---------- Brano citato

Arezzo, 29 giugno 2021 - Non aveva il diritto di vaccinarsi, anche se non ha commesso alcun reato. E’ il giudizio, non esattamente l’ideale in termini di immagine, col quale il Pm Marco Dioni chiede l’archiviazione del fascicolo sulla dose di Astrazeneca somministrata il 21 marzo ad Andrea Scanzi, il più popolare dei giornalisti aretini, influencer e opinion leader di prima grandezza nel panorama mediatico nazionale, uno che spesso si autodefinisce come il più seguito in Italia sui social, forte del suo milione di follower che però per quella dose galeotta gli ri rivoltarono contro, a lui che si considera, ed è considerato, un maestro nel girare in proprio favore il vento che spira su Facebook, Twitter e gli altri social media.
Caso chiuso, anche se Scanzi non è mai stato indagato: quello nei suoi confronti è sempre rimasto un modello 45, cioè un fascicolo senza ipotesi di reato. La bufera che ne è nata, quella che portò alla temporanea sparizione del giornalista dagli schermi di Rai Tre («Carta bianca» di Bianca Berlinguer) e la 7 (Otto e mezzo di Lilli Gruber), quella che l’ha portato a difendersi con le unghie e coi denti dalla stanza di un lussuoso relais trentino in cui era in cura, quella anche che gli è costato il rimprovero di Marco Travaglio, direttore del suo giornale, il «Fatto Quotidiano, è rimasta una tempesta mediatica, di cui qualcuno dei tanti nemici che sè è fatto negli anni per la sua penna tagliente, ha approfittato per regolare qualche conto, ma senza conseguenze giudiziarie.
L’unico reato astrattamente ipotizzabile, l’abuso d’ufficio a carico del dirigente Usl che lo indirizzò all’hub del Palaffari, avrebbe richiesto un’espressa violazione di legge o atto avente forza di legge. Ma tutte le norme che regolano la vaccinazione sono linee guida, al massimo regolamenti amministrativi.
E poi, scrive Dioni, i comportamenti non si sono mai elevati al rango del dolo, rimanendo colposi, cioè imprudenti o negligenti. Conviene comunque riassumere. Scanzi, almeno questo è il suo racconto, contatta il suo medico di famiglia e si dichiara disponibile a ricevere una dose di Astrazeneca fra quante ne avanzano dopo la giornata di iniezioni. Il dottore lo indirizza alla Usl e il direttore del distretto Evaristo Giglio, dopo qualche settimana, lo avvia al Palaffari dove avviene la vaccinazione.

--------------------
---------- Dati di partenza

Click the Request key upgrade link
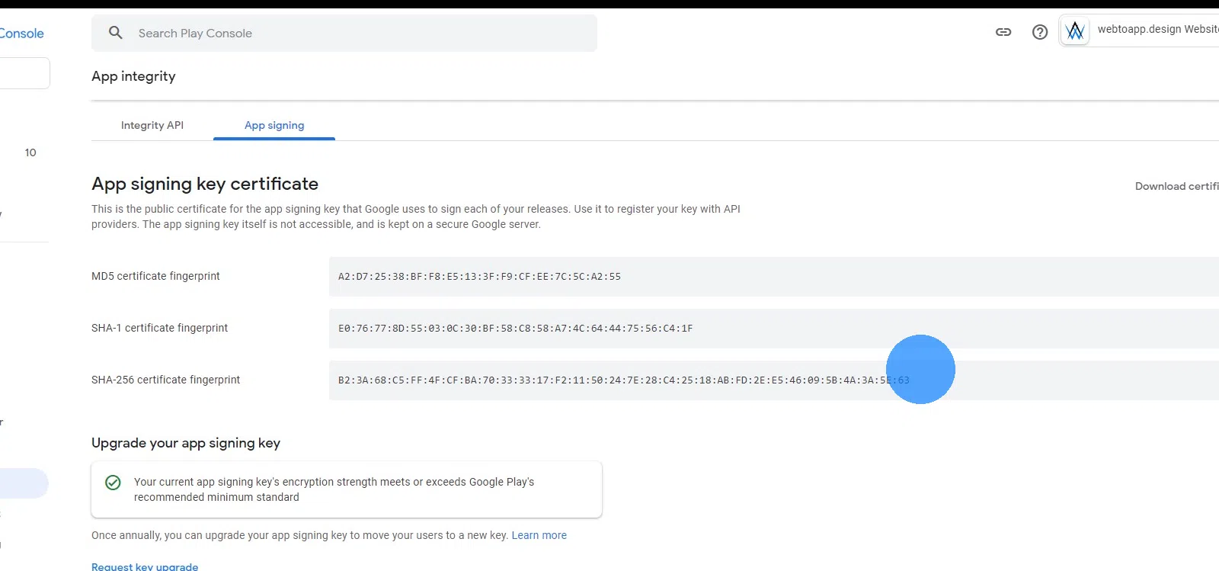This screenshot has width=1219, height=571. [145, 566]
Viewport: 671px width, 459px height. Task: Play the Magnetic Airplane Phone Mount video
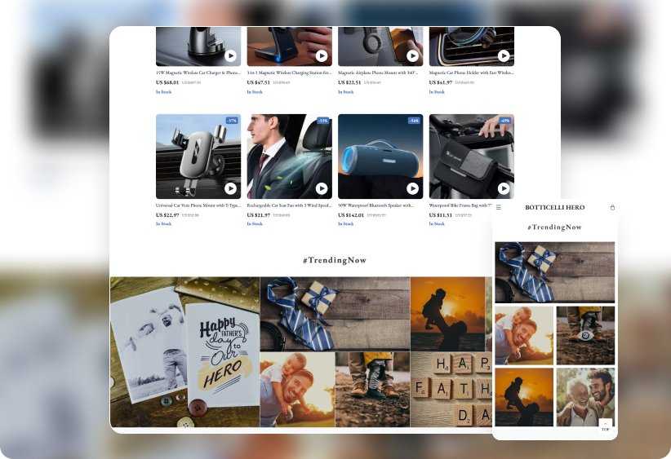pos(413,56)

--------------------

Compiti da svolgere =
(A) Riassuma il brano citato in due frasi.
(B) Trascriva dal brano citato il passo che va da "Caso chiuso, anche" a "senza conseguenze giudiziarie.".
(C) Risponda alle seguenti domande sul brano citato.
(i) In quale data fu somministrata la dose di Astrazeneca ad Andrea Scanzi?
(ii) Chi è il direttore del «Fatto Quotidiano»?
(iii) Come si chiama il direttore del distretto che avviò Scanzi al Palaffari?

Elenco delle risposte =
(A) Il Pm Marco Dioni chiede l'archiviazione del fascicolo sulla dose di Astrazeneca somministrata il 21 marzo al giornalista Andrea Scanzi, il quale, secondo il magistrato, non aveva il diritto di vaccinarsi ma non ha commesso alcun reato. L'unico reato ipotizzabile, l'abuso d'ufficio del dirigente Usl che lo indirizzò al Palaffari, avrebbe richiesto una violazione di legge, mentre le norme sulla vaccinazione sono linee guida o regolamenti amministrativi e i comportamenti sono rimasti colposi.

(B)
Caso chiuso, anche se Scanzi non è mai stato indagato: quello nei suoi confronti è sempre rimasto un modello 45, cioè un fascicolo senza ipotesi di reato. La bufera che ne è nata, quella che portò alla temporanea sparizione del giornalista dagli schermi di Rai Tre («Carta bianca» di Bianca Berlinguer) e la 7 (Otto e mezzo di Lilli Gruber), quella che l’ha portato a difendersi con le unghie e coi denti dalla stanza di un lussuoso relais trentino in cui era in cura, quella anche che gli è costato il rimprovero di Marco Travaglio, direttore del suo giornale, il «Fatto Quotidiano, è rimasta una tempesta mediatica, di cui qualcuno dei tanti nemici che sè è fatto negli anni per la sua penna tagliente, ha approfittato per regolare qualche conto, ma senza conseguenze giudiziarie.

(C)
(i) Il 21 marzo.
(ii) Marco Travaglio.
(iii) Evaristo Giglio.